## Task prompt
Repeat exactly the lines of the records below, starting at the line containing "The image size is (1391, 736)." and ending at the line containing "the plus icon". Leave the pictures out.

## Data for processing

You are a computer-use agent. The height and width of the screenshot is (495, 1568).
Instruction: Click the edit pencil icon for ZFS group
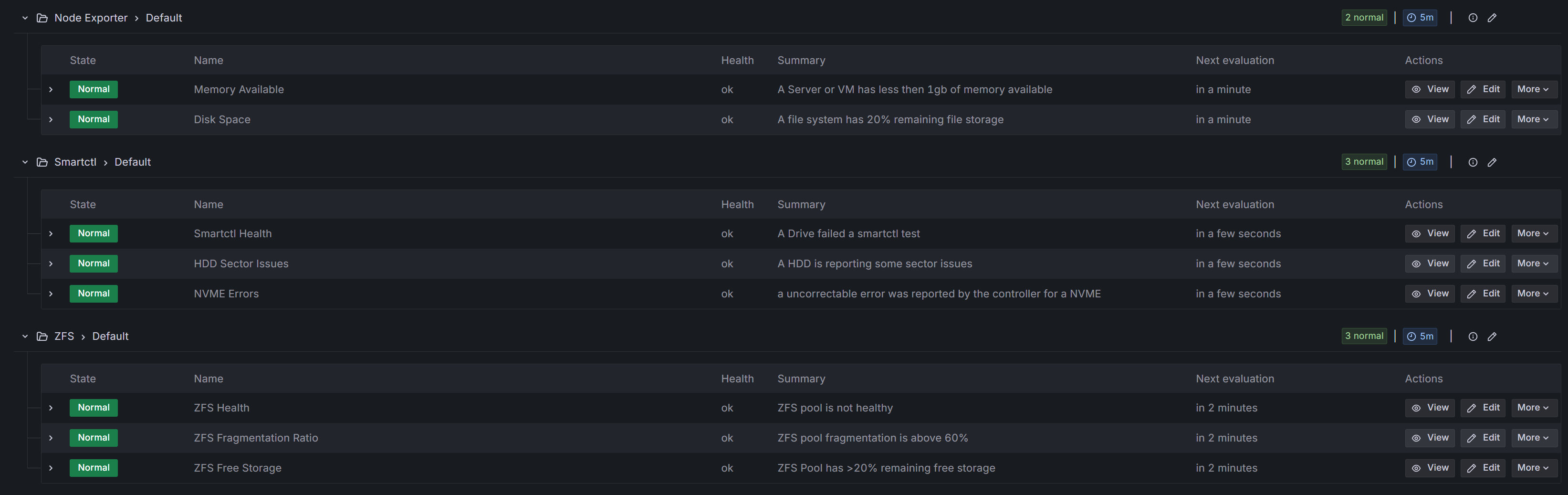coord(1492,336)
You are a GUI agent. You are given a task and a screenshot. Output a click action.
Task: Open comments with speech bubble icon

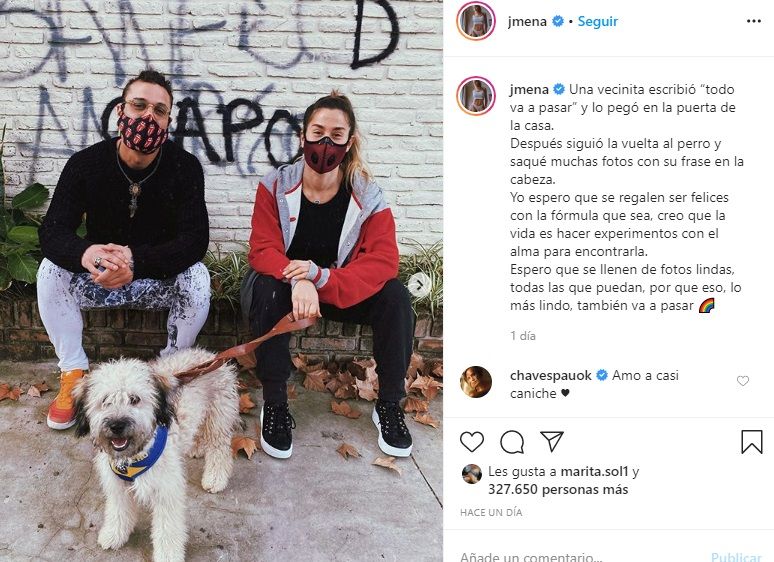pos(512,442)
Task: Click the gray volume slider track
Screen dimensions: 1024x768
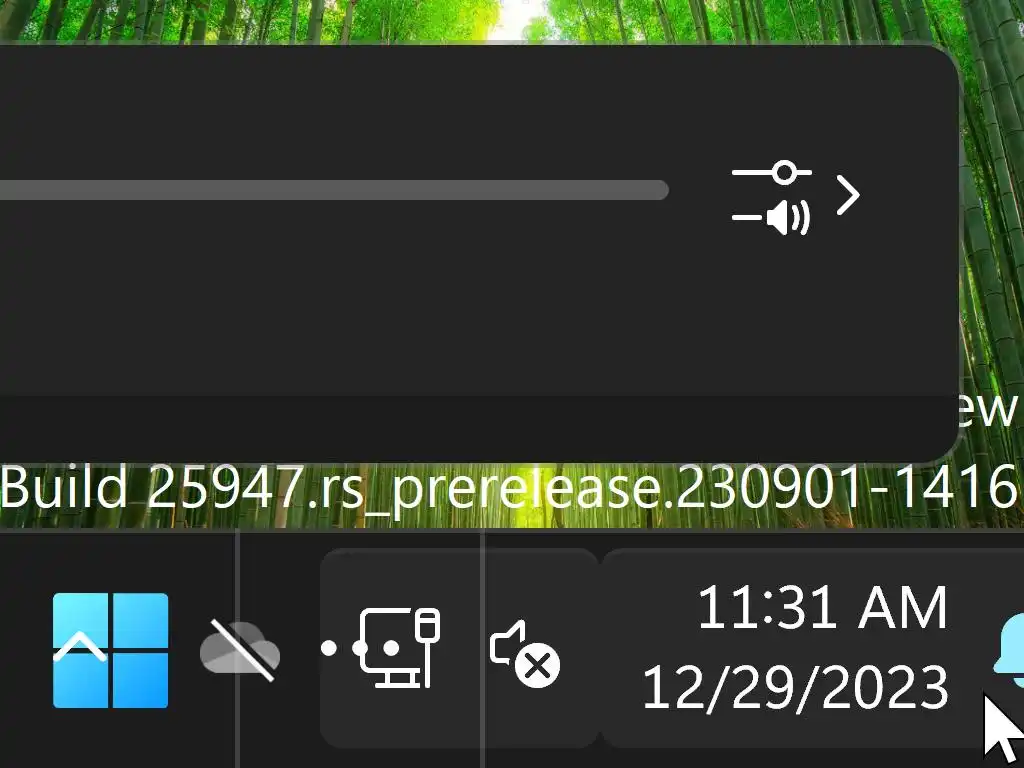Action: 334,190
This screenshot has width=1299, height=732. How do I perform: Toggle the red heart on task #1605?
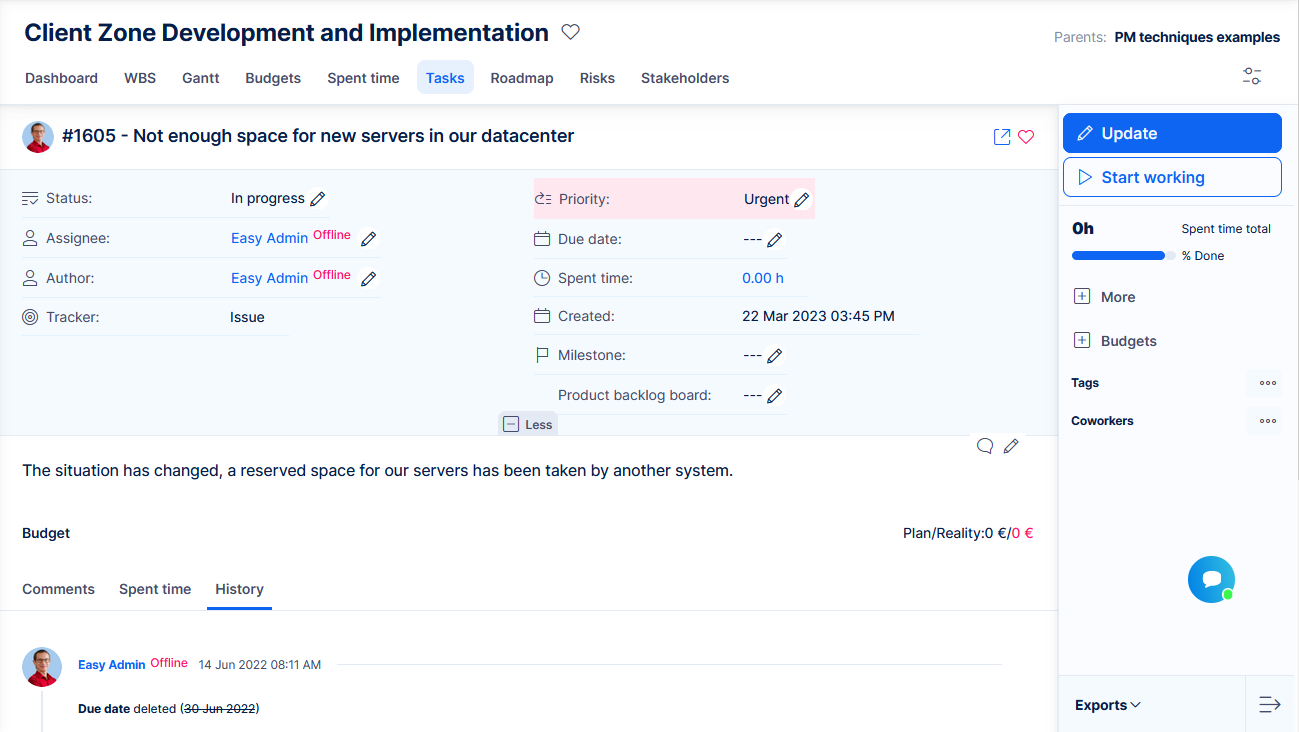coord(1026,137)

--

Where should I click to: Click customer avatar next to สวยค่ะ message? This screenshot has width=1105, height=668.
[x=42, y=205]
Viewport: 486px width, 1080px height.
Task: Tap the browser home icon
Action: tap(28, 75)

--

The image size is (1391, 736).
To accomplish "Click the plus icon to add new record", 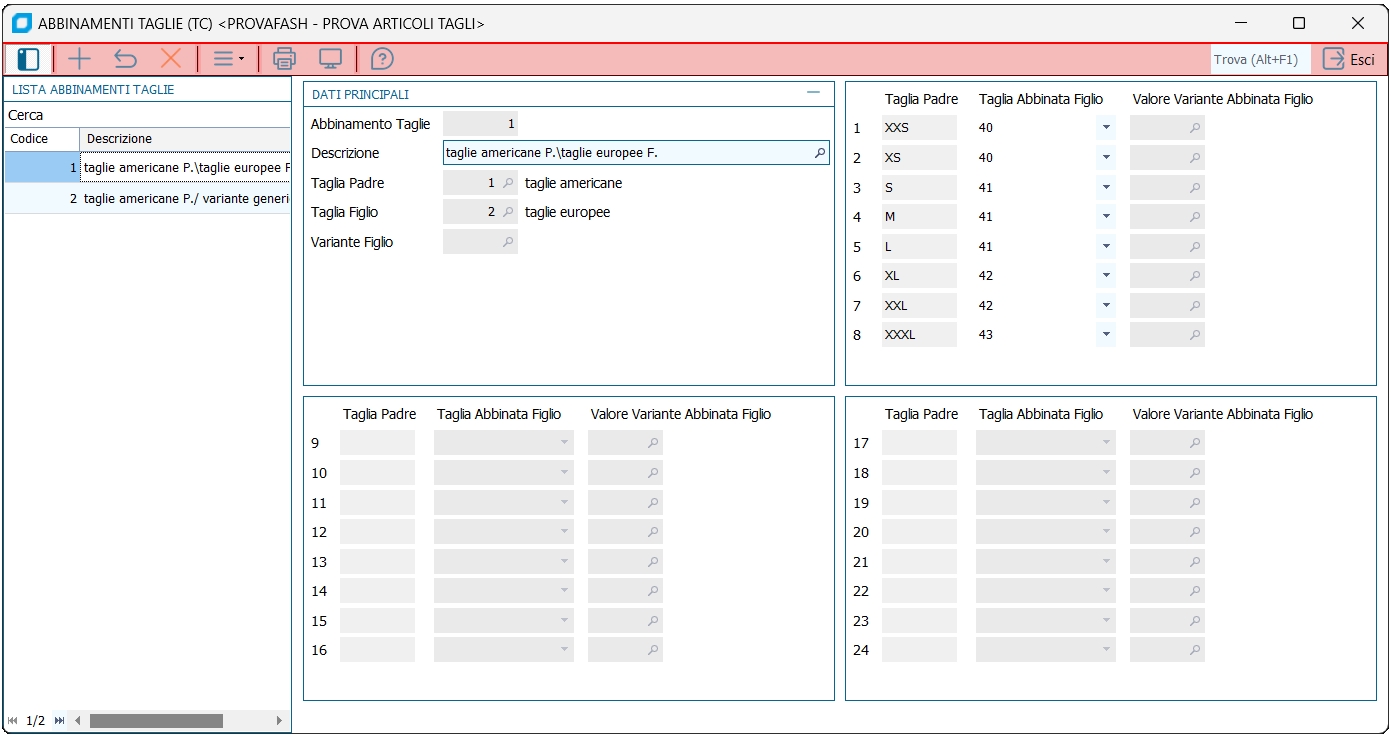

## Answer to this task
The image size is (1391, 736).
To accomplish "Click the plus icon to add new record", 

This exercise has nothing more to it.